Soluble alkyl (II, 8a,b), fluoroalkyl (4a), and fluoroalkoxy (4b,c, 8c) 1,(4)- or 2,(3)-substituted
phthalocyaninato- and linear 2,(3)- and angular 1,(2)-annulated naphthalocyaninatotitanium(IV) oxides 10,
12, and 14 were synthesized and characterized with regard to their spectroscopic, photophysical, and
photochemical properties. While alkyl- and fluoroalkoxy-substituted compounds are highly soluble in nonpolar
solvents, e.g., hexane, fluoroalkyl-substituted compounds are better soluble in polar aprotic solvents such as
acetone. The stability against photooxidation in solution is enhanced on going from alkylated phthalocyanines
1,(4)-(C5H11)8PcTiO (8a), 1,(4)-(C6H13)8PcTiO (8b), and 2,(3)-(C4H9)8PcTiO (II) to fluorinated phthalocyanines
2,(3)-(CF3)4PcTiO (4a), 2,(3)-(CF3CH2O)4PcTiO (4b), and 2,(3)-(CF3CH2O)8PcTiO (4c), from phthalocyanines
to naphthalocyanines (tert-butyl)4-2,(3)-NcTiO (10), 1,(2)-NcTiO (12), and (tert-butyl)4-1,(2)-NcTiO (14), and
on going from 2,(3)-substituted 4a−c to 1,(4)-substituted phthalocyanines 8a−c. Thin films of these compounds,
prepared by either vacuum deposition or spin casting, are classified into three types according to increasing
intermolecular π−π interactions. Type α films, characterized by absence of exciton splitting, are formed
from 1,(4)-substituted phthalocyanines 8a−c.

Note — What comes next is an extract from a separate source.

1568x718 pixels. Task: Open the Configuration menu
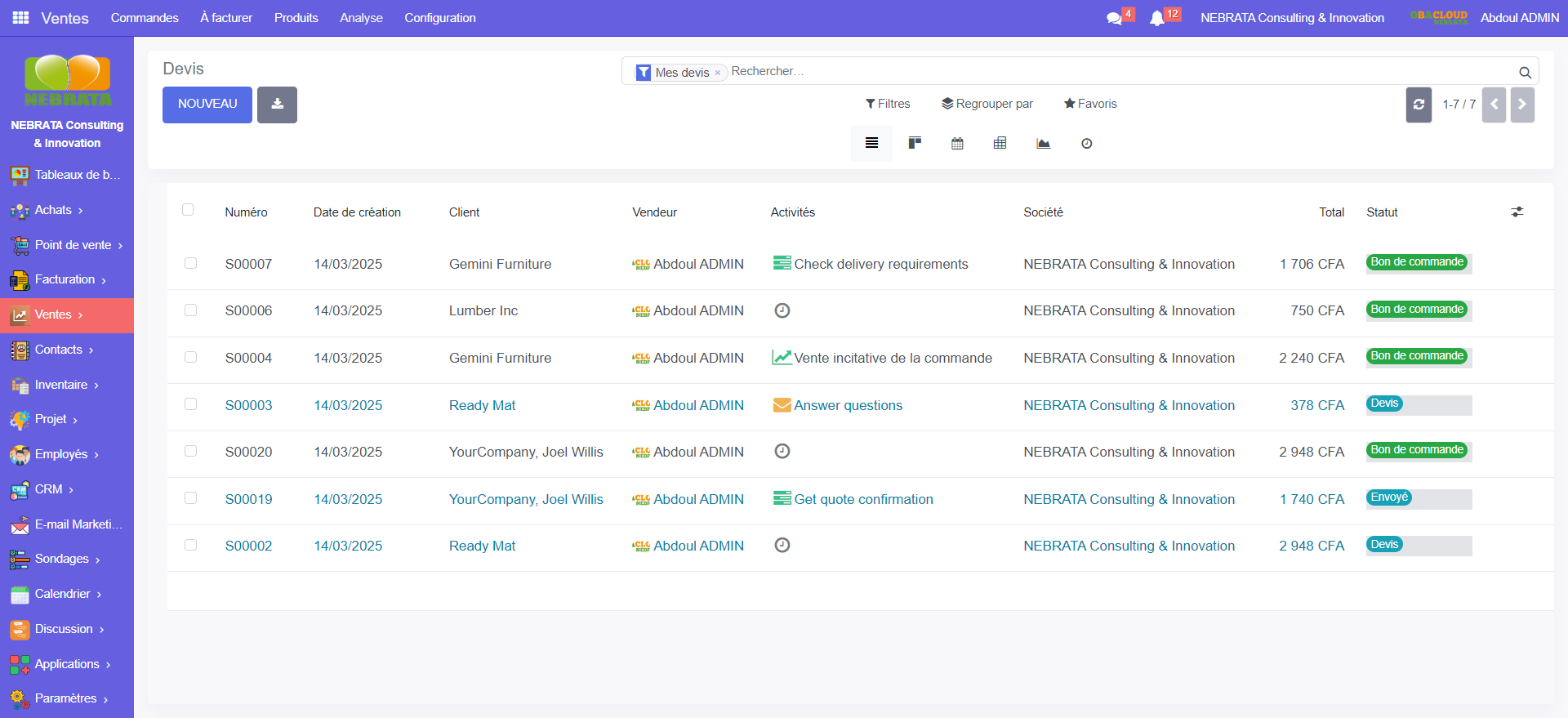point(439,18)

These films show low dark conductivities and photoconductivities
and are considerably sensitive to photooxidation. Type β films, characterized by weak exciton splitting, are
formed from fluorinated phthalocyanines 4a−c as well as from rapidly deposited 2,(3)-substituted phthalocyanines II and the unsubstituted PcTiO (I). These films show enhanced photoconductivity and are generally
more stable against photooxidation than type α films. Type γ films, formed by slow deposition of II, 10 and
unsubstituted phthalocyanine I, are classified by a largely red-shifted B-band absorbing in the near-IR. These
films are highly photosensitive as well as stabilized against photooxidation. Steady-state photoconductivities
and dark conductivities in thin films are strongly dependent on oxygen partial pressure. Alkylated PcTiO's
such as 8a, 8b, and II are found to be p-type conductors (positive oxygen influence on conductivities) like
unsubstituted PcTiO (I), whereas angularly annulated naphthalocyanines such as 12 and 14 as well as fluorinated
PcTiO's 4a−c are n-type conductors (negative oxygen influence on conductivity). These findings are
rationalized by comparison with experimental and theoretical literature data.